From the manipulation of light (through filtering, combination, or diffraction) to work on the supporting medium (film, photographic paper, walls) to searching out pictorial compositions on city streets, a space of exploration opens up for photography around the various manifestations of colour. The result is images that challenge our perceptions. Often, the referent for these works is abstract painting, with its long tradition of experimentation, but the real also bears its share of perceptual ambiguity with regard to the impact of colours.
Les surfaces de lumière
Light has always been central to Yann Pocreau’s work, at first serving as the setting for a corporeal presence anchored to the essential lines of a space. Later, bodies were gradually supplanted by light – and its materiality –alone. Pocreau did this first in projections of white and various colour filters, and he then turned to surfaces and processes for reception and transcription of colour (the chemistry and materiality of papers, filters, and films, colour charts, diffractions), leading to his current research in relation to pictorial abstraction.

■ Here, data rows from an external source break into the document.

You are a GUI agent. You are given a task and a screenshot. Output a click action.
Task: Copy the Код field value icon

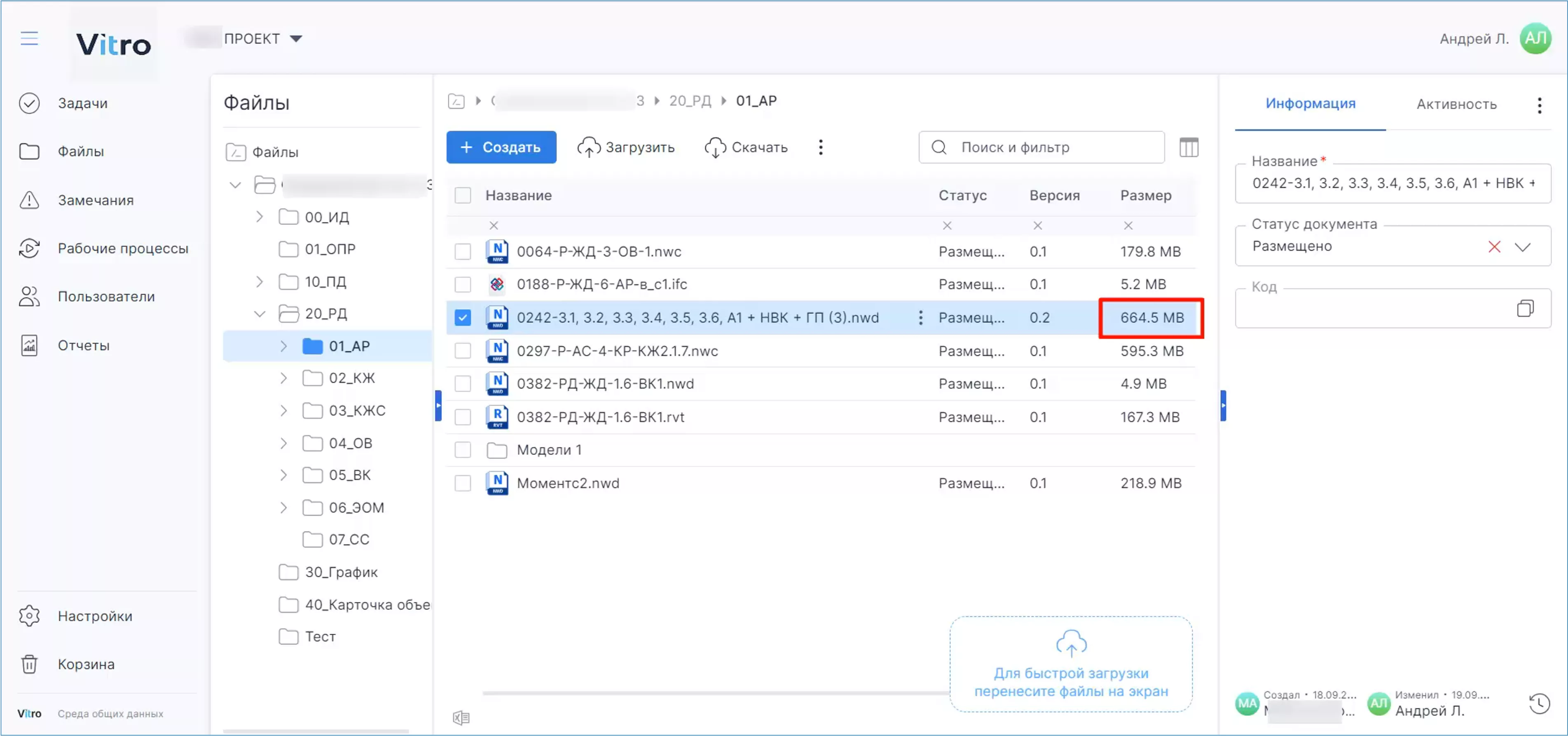pos(1525,308)
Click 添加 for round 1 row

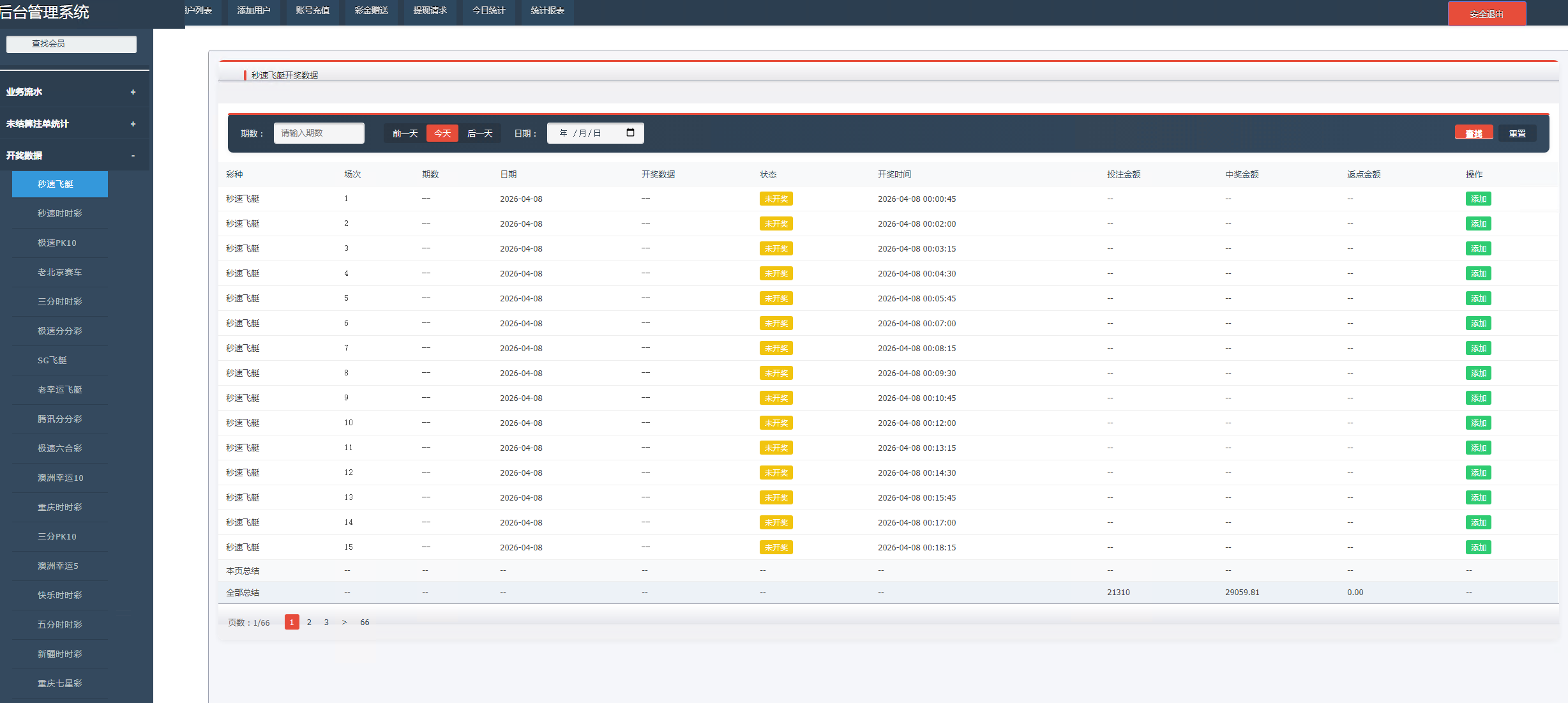click(1478, 199)
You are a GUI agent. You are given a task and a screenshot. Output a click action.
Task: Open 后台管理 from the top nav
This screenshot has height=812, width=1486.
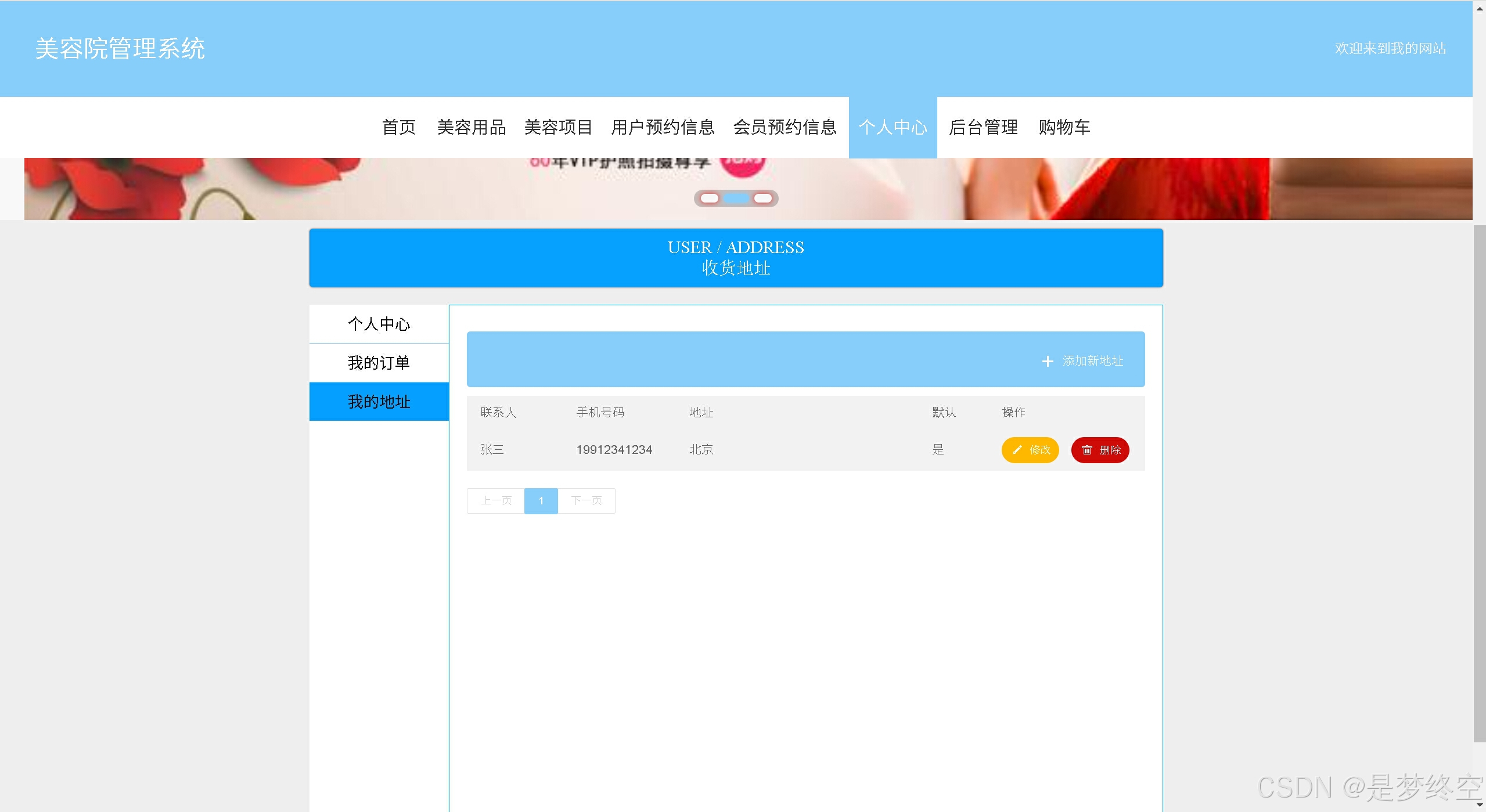click(x=983, y=127)
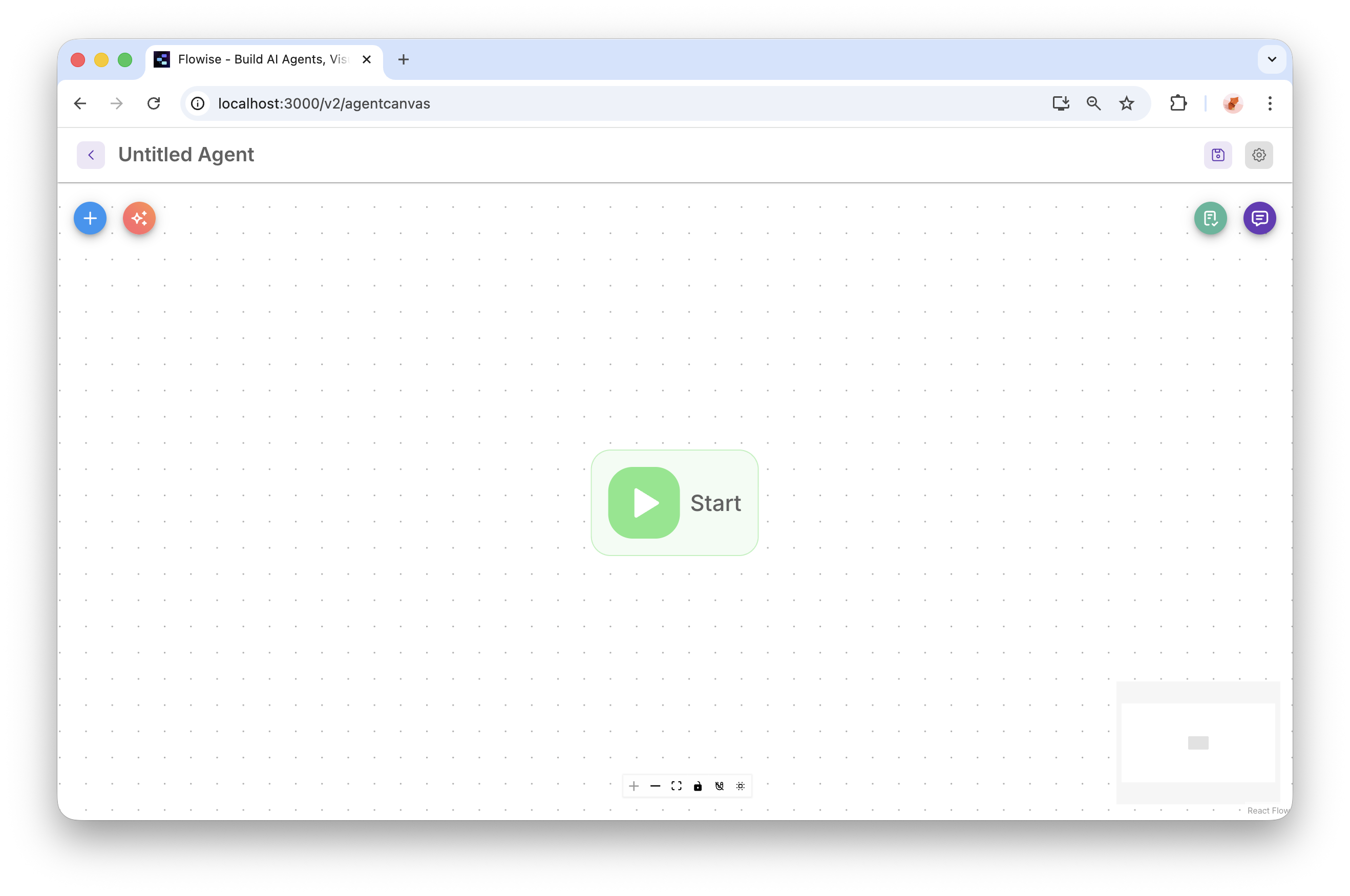The width and height of the screenshot is (1350, 896).
Task: Open the Generate Agentflow sparkles button
Action: point(139,218)
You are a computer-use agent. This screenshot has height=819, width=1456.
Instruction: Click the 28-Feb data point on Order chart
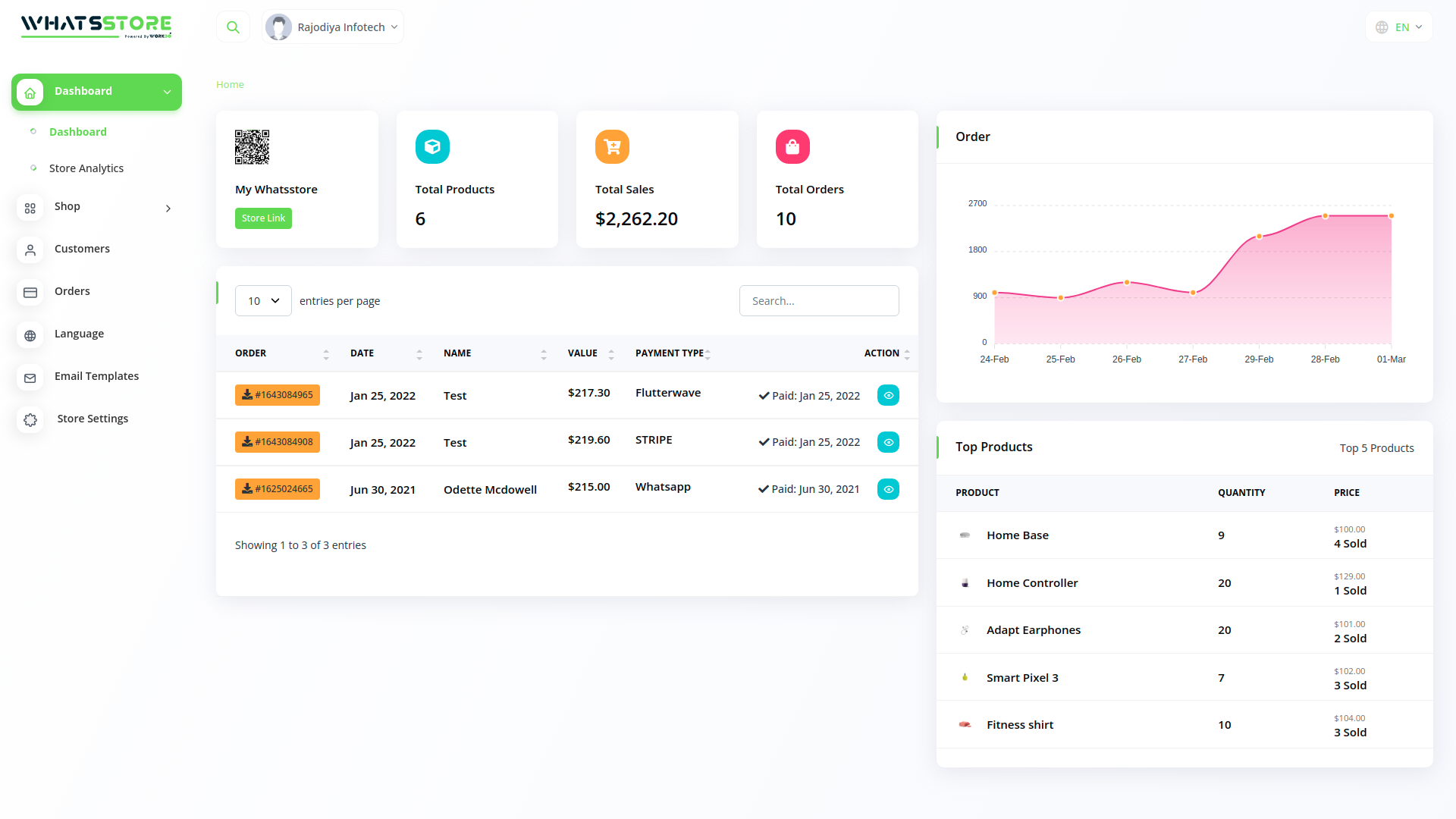[1325, 216]
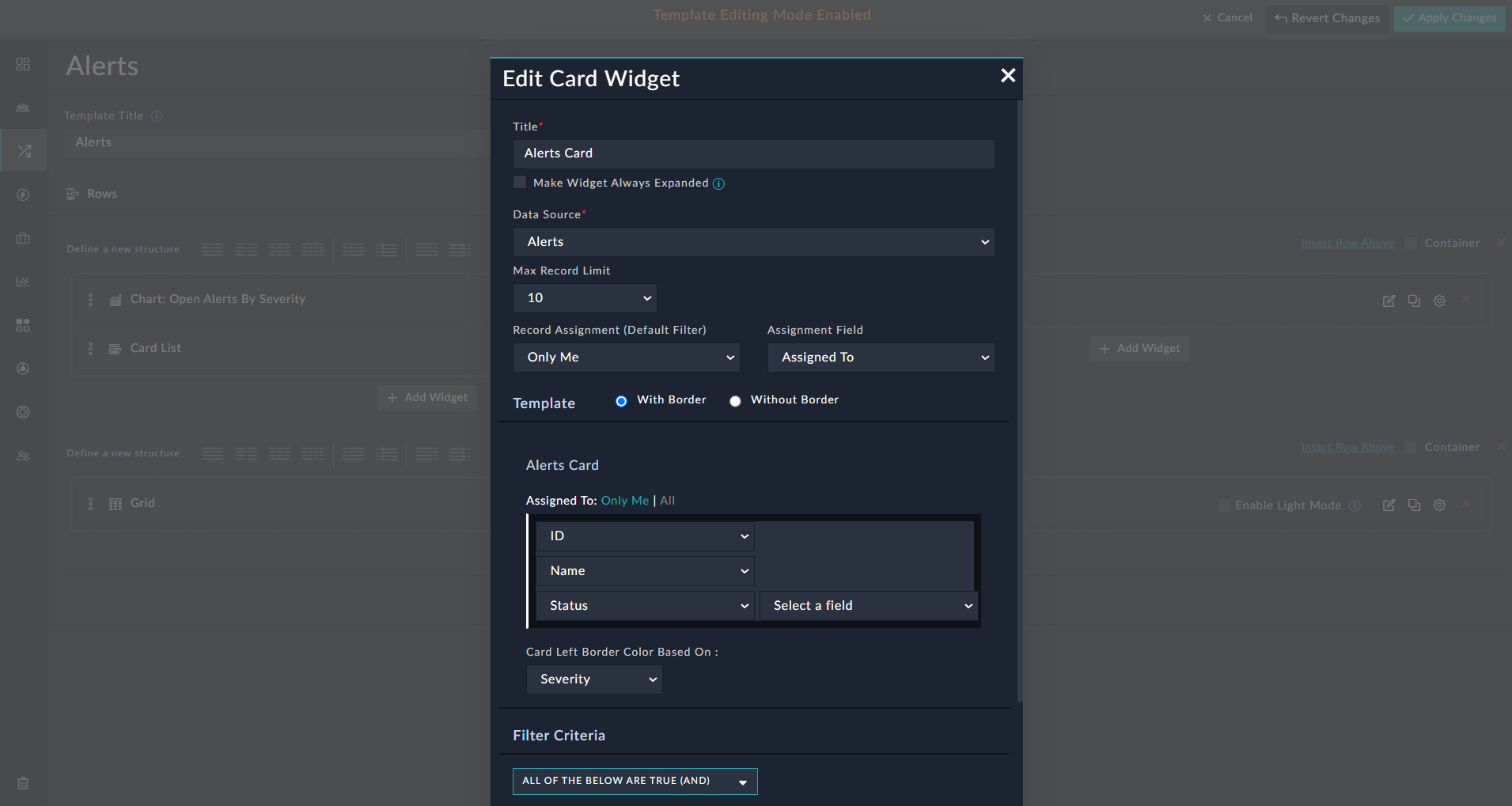Open the Data Source dropdown

click(752, 241)
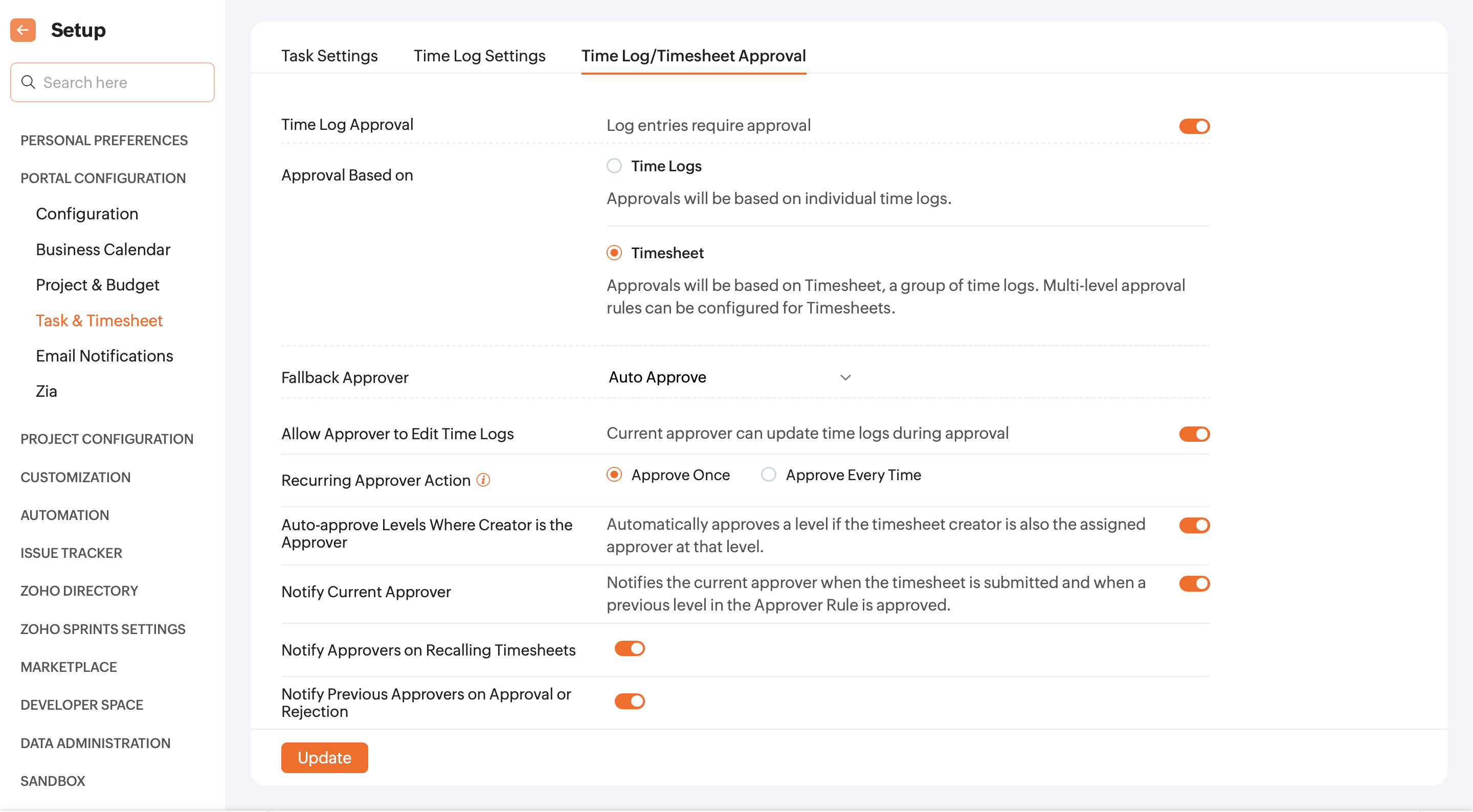Click the orange back arrow icon
1473x812 pixels.
click(23, 30)
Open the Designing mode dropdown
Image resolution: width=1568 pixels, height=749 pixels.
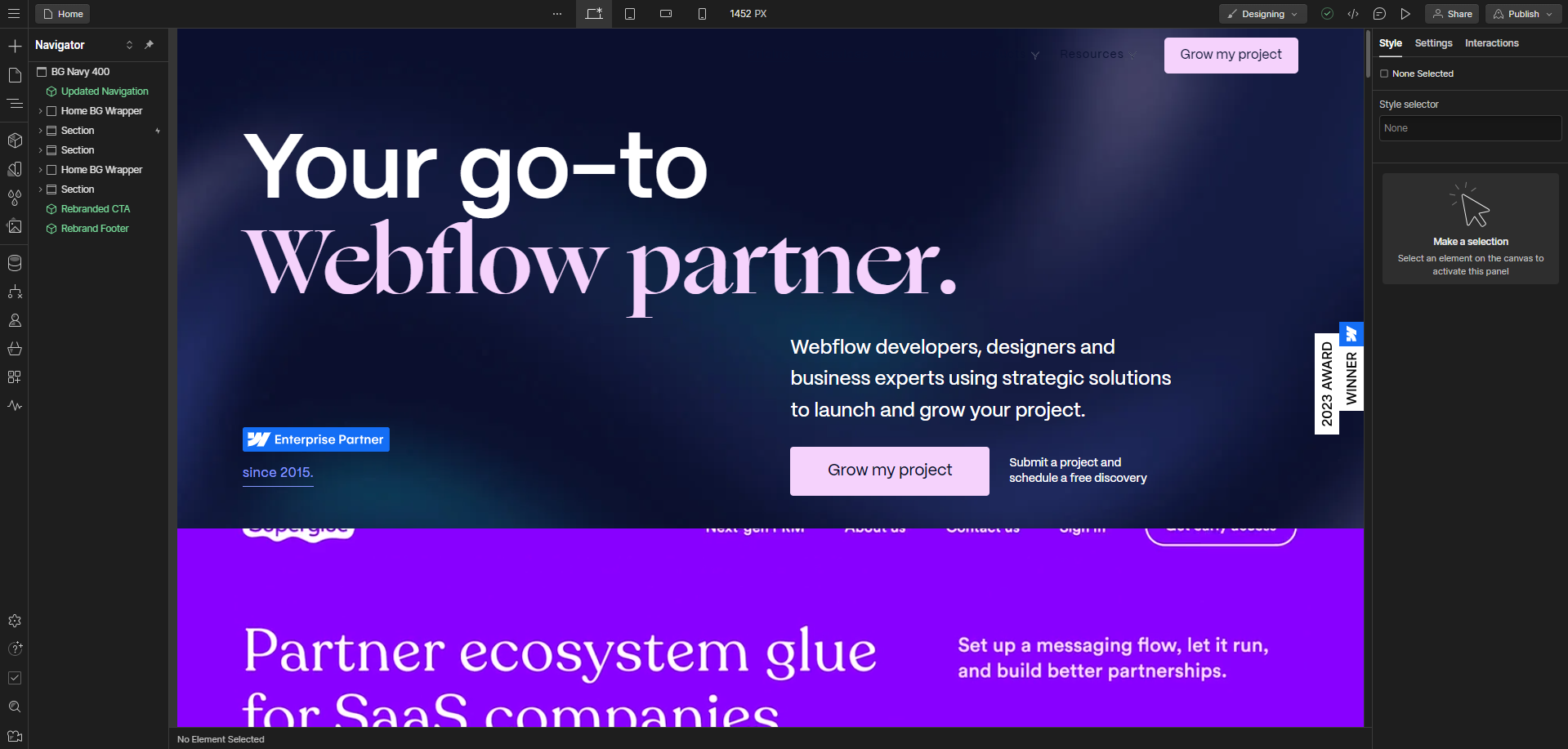pyautogui.click(x=1262, y=14)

With an essay by Bénédicte Ramade
Jessica Eaton presents the first part of a series resulting from two years of intensive experimentation in the studio. This series continues her unique approach to production of abstract photographic images made entirely in camera, through multiple exposures and direct – and blind – captures of manipulations of grey-painted objects and the use of coloured filters. Iterations (I) offers a series of complex optical variations based on the systematic permutation of elements and colours that build a set of deepening frames against a gradually dimming background or, on the contrary, play on variations of perceptual pre-eminence of the foreground against the background and the horizontal surface.
With an essay by Stephen Horne
Colour is also very present in Bert Danckaert’s work, which is produced not through experimentation with light, but through perceptual data drawn from an existing reality that Danckaert throws into relief to expose its inherent composition. He frames these scenes from urban environments almost as if they were abstract paintings, emphasizing a geometry of coloured planes from which elements of the urban landscape emerge. These images often denote a slightly derisory attempt to re-create nature as artificial within an inimical, often unkempt environment – an utter departure from the flashy, stylish monuments associated with the identity of cities.